-------- Task input --------

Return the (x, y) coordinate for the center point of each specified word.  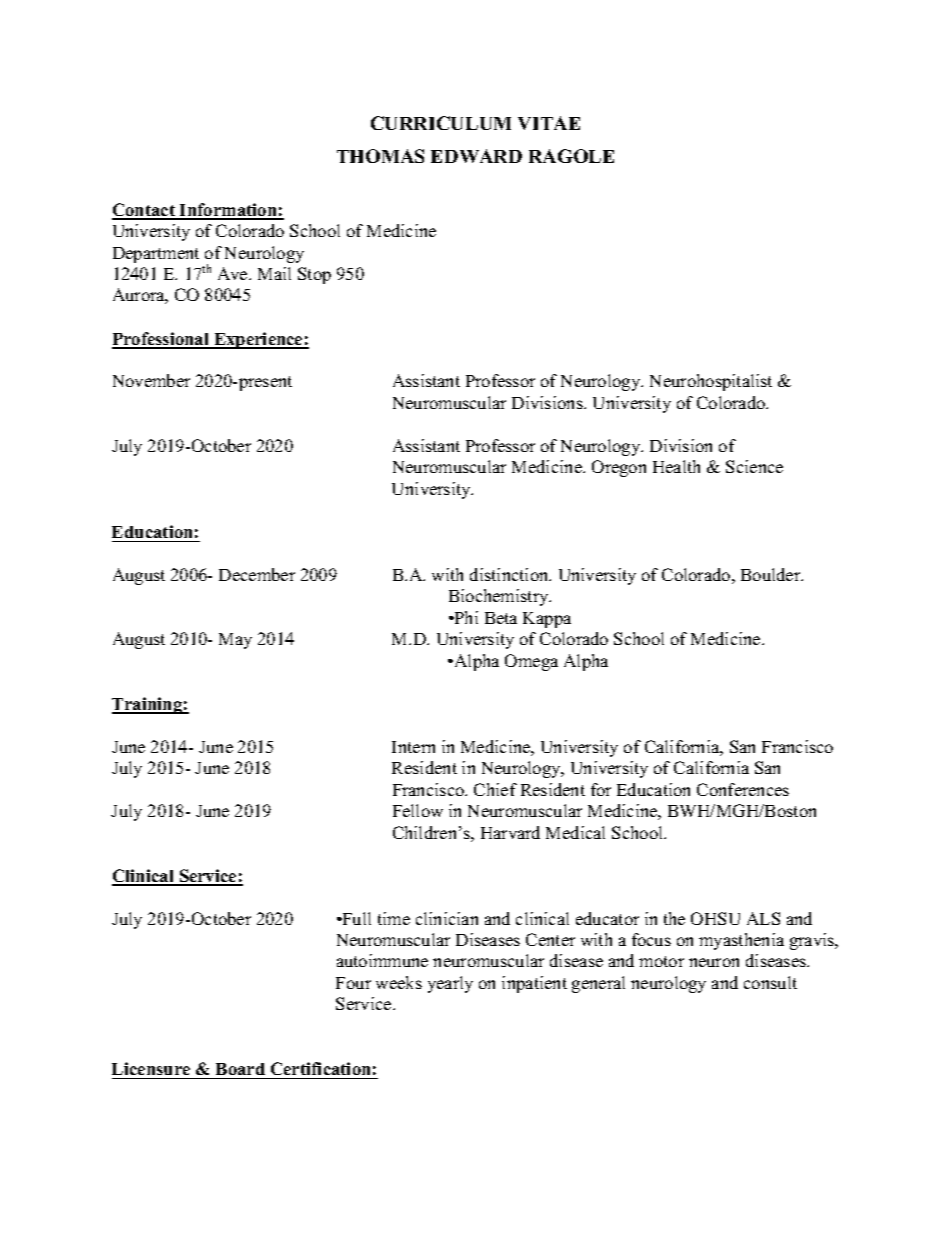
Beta (501, 618)
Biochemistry (500, 597)
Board (240, 1069)
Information (228, 211)
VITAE (549, 123)
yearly (450, 984)
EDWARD (476, 156)
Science (754, 466)
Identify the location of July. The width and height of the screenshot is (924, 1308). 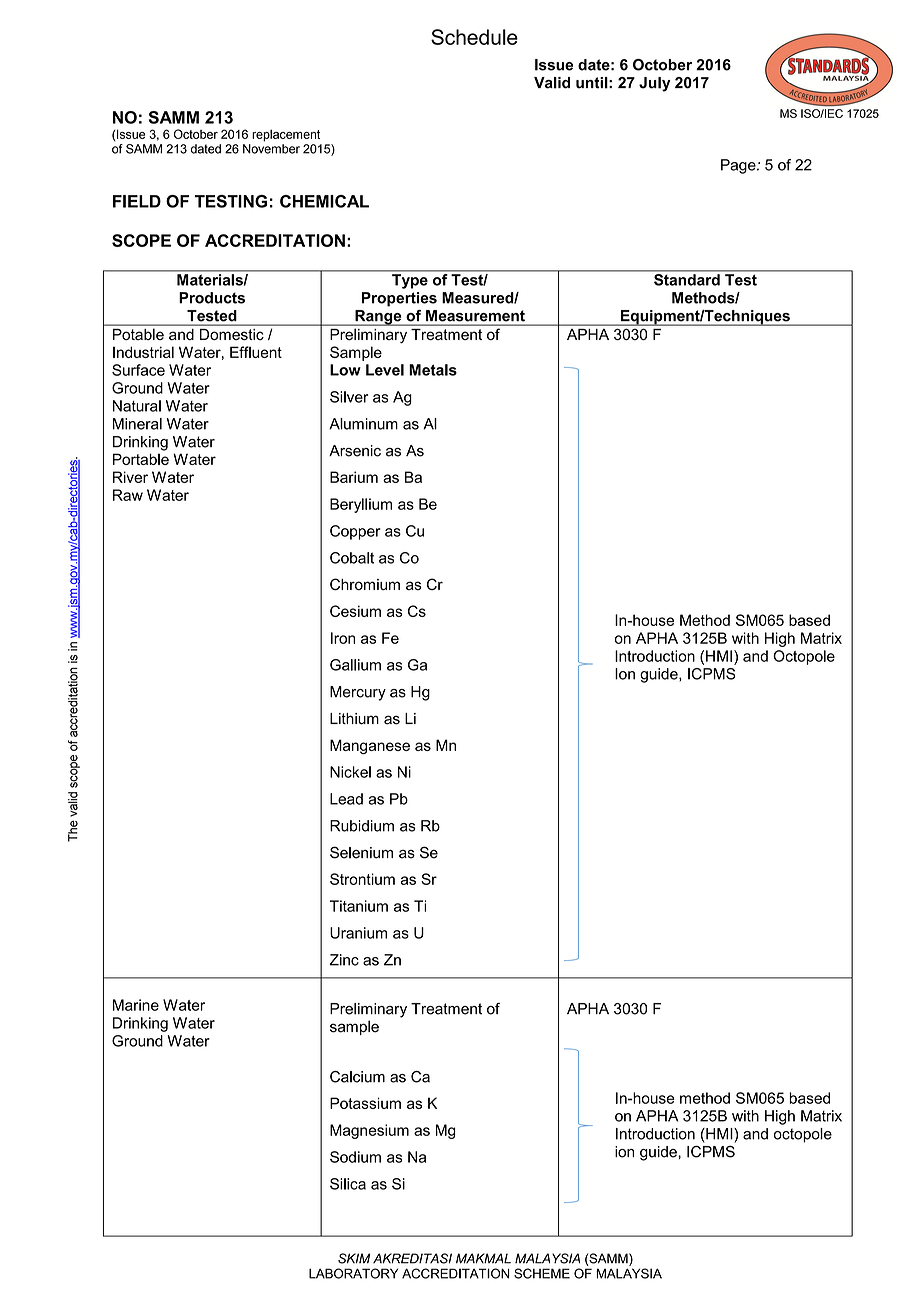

--------

(Exercise goal) Output every line of the records above as a Markdown table with the columns Row and Line. Number each non-blank line in Row, skip blank lines, and leave the pictures out.

(Result)
| Row | Line |
|---|---|
| 1 | Return the (x, y) coordinate for the center point of each specified word.   |
| 2 | Beta (501, 618) |
| 3 | Biochemistry (500, 597) |
| 4 | Board (240, 1069) |
| 5 | Information (228, 211) |
| 6 | VITAE (549, 123) |
| 7 | yearly (450, 984) |
| 8 | EDWARD (476, 156) |
| 9 | Science (754, 466) |
| 10 | Identify the location of July. The width and height of the screenshot is (924, 1308).  |